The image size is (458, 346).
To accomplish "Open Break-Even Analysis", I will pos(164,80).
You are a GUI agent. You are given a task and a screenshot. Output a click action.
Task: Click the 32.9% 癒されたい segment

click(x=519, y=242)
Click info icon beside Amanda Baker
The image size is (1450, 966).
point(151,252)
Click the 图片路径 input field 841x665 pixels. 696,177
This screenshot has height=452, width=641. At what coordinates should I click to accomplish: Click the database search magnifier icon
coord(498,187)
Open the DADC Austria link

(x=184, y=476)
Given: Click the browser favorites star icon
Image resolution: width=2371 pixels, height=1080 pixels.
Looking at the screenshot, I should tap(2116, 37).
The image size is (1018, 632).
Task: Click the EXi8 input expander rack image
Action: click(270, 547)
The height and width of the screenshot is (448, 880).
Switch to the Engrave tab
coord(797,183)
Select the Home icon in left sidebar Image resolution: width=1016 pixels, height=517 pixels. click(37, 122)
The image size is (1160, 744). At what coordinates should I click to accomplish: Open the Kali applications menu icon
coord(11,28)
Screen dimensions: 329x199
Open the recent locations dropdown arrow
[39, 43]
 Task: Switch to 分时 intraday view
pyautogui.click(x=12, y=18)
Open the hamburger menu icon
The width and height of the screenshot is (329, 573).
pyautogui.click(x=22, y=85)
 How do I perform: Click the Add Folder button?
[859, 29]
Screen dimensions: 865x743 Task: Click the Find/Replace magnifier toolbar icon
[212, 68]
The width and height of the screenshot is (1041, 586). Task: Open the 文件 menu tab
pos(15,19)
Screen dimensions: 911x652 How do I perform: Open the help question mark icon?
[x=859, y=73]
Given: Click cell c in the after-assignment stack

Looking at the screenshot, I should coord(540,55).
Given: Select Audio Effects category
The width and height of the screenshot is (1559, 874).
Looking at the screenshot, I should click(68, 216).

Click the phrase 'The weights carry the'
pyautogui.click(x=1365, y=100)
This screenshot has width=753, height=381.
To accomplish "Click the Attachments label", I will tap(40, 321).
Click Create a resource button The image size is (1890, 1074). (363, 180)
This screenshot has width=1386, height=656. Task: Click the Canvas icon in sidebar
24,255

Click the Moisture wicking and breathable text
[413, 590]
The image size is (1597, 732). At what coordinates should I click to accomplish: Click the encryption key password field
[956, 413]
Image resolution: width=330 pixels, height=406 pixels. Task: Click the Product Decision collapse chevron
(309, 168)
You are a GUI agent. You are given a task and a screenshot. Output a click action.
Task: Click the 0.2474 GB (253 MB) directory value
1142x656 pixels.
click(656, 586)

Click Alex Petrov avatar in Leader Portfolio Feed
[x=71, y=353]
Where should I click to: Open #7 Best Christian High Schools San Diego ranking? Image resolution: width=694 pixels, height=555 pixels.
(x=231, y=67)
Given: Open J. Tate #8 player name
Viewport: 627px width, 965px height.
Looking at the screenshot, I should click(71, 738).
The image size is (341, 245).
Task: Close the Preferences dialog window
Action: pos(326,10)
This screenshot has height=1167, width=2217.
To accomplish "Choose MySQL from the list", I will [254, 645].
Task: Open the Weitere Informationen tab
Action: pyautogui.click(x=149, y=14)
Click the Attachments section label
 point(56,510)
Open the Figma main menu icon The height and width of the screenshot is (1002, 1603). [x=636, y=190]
□ □ □ □
[INSTRUCTIONS TO FOLLOW]: Copy out every entry above word for word, leaving nothing out and changing nothing.

[WRITTEN ANSWER]:
The image size is (458, 346).
To accomplish "Open Break-Even Analysis", I will pos(164,80).
You are a GUI agent. You are given a task and a screenshot. Output a click action.
Task: Click the 32.9% 癒されたい segment

click(x=519, y=242)
Click info icon beside Amanda Baker
The image size is (1450, 966).
point(151,252)
Click the 图片路径 input field 841x665 pixels. 696,177
This screenshot has height=452, width=641. At what coordinates should I click to accomplish: Click the database search magnifier icon
coord(498,187)
Open the DADC Austria link

(x=184, y=476)
Given: Click the browser favorites star icon
Image resolution: width=2371 pixels, height=1080 pixels.
Looking at the screenshot, I should tap(2116, 37).
The image size is (1018, 632).
Task: Click the EXi8 input expander rack image
Action: click(270, 547)
The height and width of the screenshot is (448, 880).
Switch to the Engrave tab
coord(797,183)
Select the Home icon in left sidebar Image resolution: width=1016 pixels, height=517 pixels. click(37, 122)
The image size is (1160, 744). At what coordinates should I click to accomplish: Open the Kali applications menu icon
coord(11,28)
Screen dimensions: 329x199
Open the recent locations dropdown arrow
[39, 43]
 Task: Switch to 分时 intraday view
pyautogui.click(x=12, y=18)
Open the hamburger menu icon
The width and height of the screenshot is (329, 573).
pyautogui.click(x=22, y=85)
 How do I perform: Click the Add Folder button?
[859, 29]
Screen dimensions: 865x743 Task: Click the Find/Replace magnifier toolbar icon
[212, 68]
The width and height of the screenshot is (1041, 586). Task: Open the 文件 menu tab
pos(15,19)
Screen dimensions: 911x652 How do I perform: Open the help question mark icon?
[x=859, y=73]
Given: Click cell c in the after-assignment stack

Looking at the screenshot, I should coord(540,55).
Given: Select Audio Effects category
The width and height of the screenshot is (1559, 874).
Looking at the screenshot, I should click(68, 216).

Click the phrase 'The weights carry the'
pyautogui.click(x=1365, y=100)
This screenshot has width=753, height=381.
To accomplish "Click the Attachments label", I will tap(40, 321).
Click Create a resource button The image size is (1890, 1074). (363, 180)
This screenshot has width=1386, height=656. Task: Click the Canvas icon in sidebar
24,255

Click the Moisture wicking and breathable text
[413, 590]
The image size is (1597, 732). At what coordinates should I click to accomplish: Click the encryption key password field
[956, 413]
Image resolution: width=330 pixels, height=406 pixels. Task: Click the Product Decision collapse chevron
(309, 168)
You are a GUI agent. You are given a task and a screenshot. Output a click action.
Task: Click the 0.2474 GB (253 MB) directory value
1142x656 pixels.
click(656, 586)

Click Alex Petrov avatar in Leader Portfolio Feed
[x=71, y=353]
Where should I click to: Open #7 Best Christian High Schools San Diego ranking? Image resolution: width=694 pixels, height=555 pixels.
(x=231, y=67)
Given: Open J. Tate #8 player name
Viewport: 627px width, 965px height.
Looking at the screenshot, I should click(71, 738).
The image size is (341, 245).
Task: Close the Preferences dialog window
Action: pos(326,10)
This screenshot has height=1167, width=2217.
To accomplish "Choose MySQL from the list", I will [254, 645].
Task: Open the Weitere Informationen tab
Action: pyautogui.click(x=149, y=14)
Click the Attachments section label
 point(56,510)
Open the Figma main menu icon The height and width of the screenshot is (1002, 1603). [x=636, y=190]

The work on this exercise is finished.